Floscularia ringens is a species of rotifer belonging to the subclass Monogononta, which resides in a tube that it builds using many little circular pellets consisting of bacteria and small pieces of detritus.[1] The word Floscularia signifies that this species of rotifers look like little blossoms or flowers.[2]Floscularia ringens grow to around 1.5 millimeters long and resides in freshwater locations, where it makes its small tube by connecting to the bottom of the leaves of water lilies.[3] Floscularia ringen goes into its tube when it is bothered.[4]

Contents

Feeding behavior [edit]

Floscularia ringens brings in food using water currents made with quickly moving cilia.[5] The quick, simultaneous movement of the two lobes consisting of cilia looks like little turning wheels.[5]

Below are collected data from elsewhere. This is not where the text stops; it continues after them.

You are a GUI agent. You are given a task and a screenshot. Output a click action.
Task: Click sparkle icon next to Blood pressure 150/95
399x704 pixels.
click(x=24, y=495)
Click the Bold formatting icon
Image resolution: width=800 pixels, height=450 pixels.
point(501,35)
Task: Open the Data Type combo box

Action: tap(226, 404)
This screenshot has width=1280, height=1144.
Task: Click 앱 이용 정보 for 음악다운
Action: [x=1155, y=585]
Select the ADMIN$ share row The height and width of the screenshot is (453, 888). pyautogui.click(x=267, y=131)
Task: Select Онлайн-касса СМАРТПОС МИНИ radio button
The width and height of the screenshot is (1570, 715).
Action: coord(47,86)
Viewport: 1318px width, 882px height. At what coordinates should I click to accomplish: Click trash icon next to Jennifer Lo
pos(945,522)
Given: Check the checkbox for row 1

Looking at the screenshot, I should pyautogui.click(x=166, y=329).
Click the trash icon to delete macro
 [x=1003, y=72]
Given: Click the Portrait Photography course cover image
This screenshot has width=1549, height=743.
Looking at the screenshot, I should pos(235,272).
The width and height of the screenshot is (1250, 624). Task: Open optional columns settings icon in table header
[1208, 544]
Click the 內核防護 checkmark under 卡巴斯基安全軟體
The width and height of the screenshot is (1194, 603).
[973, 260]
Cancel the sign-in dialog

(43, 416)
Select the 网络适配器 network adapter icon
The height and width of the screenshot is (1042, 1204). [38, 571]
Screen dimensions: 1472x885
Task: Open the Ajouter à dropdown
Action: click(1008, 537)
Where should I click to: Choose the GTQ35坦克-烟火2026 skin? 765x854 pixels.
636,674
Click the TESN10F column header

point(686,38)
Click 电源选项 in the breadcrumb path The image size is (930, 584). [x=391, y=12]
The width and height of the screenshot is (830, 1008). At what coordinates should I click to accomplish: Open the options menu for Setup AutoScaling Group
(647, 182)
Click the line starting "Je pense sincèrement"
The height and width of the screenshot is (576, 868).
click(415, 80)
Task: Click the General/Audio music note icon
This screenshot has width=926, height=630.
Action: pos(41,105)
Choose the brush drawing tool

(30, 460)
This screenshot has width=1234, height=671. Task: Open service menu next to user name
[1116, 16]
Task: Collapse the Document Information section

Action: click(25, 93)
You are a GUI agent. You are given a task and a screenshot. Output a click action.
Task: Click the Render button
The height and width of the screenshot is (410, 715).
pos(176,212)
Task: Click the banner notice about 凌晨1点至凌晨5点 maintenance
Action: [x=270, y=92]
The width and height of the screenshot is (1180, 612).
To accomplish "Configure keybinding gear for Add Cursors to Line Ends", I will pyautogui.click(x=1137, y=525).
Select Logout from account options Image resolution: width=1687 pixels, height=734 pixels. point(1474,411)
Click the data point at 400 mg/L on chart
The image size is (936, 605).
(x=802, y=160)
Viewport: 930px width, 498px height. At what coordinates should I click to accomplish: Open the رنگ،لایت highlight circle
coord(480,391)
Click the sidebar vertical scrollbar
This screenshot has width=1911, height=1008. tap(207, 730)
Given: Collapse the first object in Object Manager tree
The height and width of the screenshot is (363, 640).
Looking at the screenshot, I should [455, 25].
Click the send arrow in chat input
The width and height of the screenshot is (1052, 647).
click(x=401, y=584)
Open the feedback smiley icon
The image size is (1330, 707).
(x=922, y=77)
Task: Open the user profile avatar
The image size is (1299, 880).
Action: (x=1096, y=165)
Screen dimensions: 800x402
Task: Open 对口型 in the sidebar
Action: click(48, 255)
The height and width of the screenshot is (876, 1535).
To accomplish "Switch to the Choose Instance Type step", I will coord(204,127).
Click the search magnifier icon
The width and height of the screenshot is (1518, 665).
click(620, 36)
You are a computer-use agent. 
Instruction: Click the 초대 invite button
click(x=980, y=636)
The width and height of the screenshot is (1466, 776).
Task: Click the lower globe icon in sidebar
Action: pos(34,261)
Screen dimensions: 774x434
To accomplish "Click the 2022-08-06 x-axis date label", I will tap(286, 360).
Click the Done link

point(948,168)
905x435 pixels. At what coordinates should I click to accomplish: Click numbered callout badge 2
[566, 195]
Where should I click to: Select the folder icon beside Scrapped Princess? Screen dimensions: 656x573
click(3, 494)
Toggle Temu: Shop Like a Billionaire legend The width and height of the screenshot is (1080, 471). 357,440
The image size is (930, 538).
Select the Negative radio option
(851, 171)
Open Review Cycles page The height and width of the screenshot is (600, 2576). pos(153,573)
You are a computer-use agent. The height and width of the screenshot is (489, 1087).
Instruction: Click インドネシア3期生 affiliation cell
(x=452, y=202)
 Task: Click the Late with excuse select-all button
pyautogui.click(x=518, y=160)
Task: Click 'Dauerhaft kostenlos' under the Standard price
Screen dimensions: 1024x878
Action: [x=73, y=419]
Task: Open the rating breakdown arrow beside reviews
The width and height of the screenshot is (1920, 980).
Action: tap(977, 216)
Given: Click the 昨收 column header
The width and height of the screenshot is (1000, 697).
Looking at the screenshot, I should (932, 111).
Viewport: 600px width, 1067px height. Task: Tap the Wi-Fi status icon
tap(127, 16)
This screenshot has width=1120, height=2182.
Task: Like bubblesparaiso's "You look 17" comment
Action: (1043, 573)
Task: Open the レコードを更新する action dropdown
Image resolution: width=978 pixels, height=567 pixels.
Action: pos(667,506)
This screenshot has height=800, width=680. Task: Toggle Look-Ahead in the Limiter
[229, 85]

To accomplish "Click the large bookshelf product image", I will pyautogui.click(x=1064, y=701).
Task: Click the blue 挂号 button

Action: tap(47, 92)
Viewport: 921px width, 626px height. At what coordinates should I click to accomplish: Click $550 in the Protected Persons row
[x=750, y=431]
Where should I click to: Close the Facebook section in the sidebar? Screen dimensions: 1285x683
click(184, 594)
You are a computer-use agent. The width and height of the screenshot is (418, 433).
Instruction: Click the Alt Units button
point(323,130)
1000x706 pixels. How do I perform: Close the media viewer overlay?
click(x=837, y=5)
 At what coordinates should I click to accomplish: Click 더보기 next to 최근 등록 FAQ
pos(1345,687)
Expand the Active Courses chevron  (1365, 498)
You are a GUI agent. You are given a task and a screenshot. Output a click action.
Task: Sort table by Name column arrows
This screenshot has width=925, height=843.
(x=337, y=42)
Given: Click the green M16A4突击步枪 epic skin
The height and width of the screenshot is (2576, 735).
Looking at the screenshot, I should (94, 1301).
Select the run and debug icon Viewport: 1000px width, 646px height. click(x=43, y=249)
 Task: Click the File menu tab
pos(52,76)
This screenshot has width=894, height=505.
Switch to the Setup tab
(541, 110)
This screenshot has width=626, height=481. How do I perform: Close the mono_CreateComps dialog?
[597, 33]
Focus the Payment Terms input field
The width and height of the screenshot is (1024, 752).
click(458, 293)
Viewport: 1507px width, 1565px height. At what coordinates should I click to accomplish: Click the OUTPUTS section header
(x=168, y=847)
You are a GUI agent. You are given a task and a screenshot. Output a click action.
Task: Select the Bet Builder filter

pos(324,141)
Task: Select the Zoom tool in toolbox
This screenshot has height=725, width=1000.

Reproduction and development [edit]

Adult Floscularia ringens make parthenogenetic eggs that are kept in the tube.[1] After the eggs hatch, the young stay in the maternal tube for a little time to finish developing before swimming off.[1] A young Floscularia ringens has a cone-shaped body, short foot, little corona, and mastax with trophi, but it still seems to not be able to eat.[1] In less than one day, the young Floscularia ringens makes a lasting connection to a substrate.[1] Its corona now has four lobes, and the foot lengthens.[1] After the corona develops the Floscularia ringens starts to eat through making currents, and it also begins to create its tube.[1]

Moment of fame [edit]

A close-up image of Floscularia ringens came first place in the 2011 Olympus BioScapes Digital Imaging Competition that presents movies and photographs of life science images.[6] The photograph depicts Floscularia ringens' feeding method, showing its quickly moving cilia which pulls in water consisting food.[7] Charles Krebs, the photographer of this image of Floscularia ringens, had his picture chosen out of the 2,000 submissions to the 2011 competition, earning him Olympus imaging equipment valued at $5,000.[6] Charles Krebs captured his photograph of Floscularia ringens using a method called differential interference contrast microscopy.[7]

References [edit]

  1. ^ a b c d e f g Diego Fontaneto, Giulio Melone & Robert L. Wallace (2003). "Morphology of Floscularia ringens (Rotifera, Monogononta) from egg to adult". Invertebrate Biology 122 (3): 231–240. doi:10.1111/j.1744-7410.2003.tb00087.x. 
  2. ^ "Floscularia - one more famous marvel of pond life"
  3. ^ "BioScapes: the beauty of nature"
  4. ^ "LM of sessile Floscularia ringen"
  5. ^ a b "Floscularia Ringens"
  6. ^ a b "Tiny critter becomes a big wheel"
  7. ^ a b "Mr. Charles Krebs"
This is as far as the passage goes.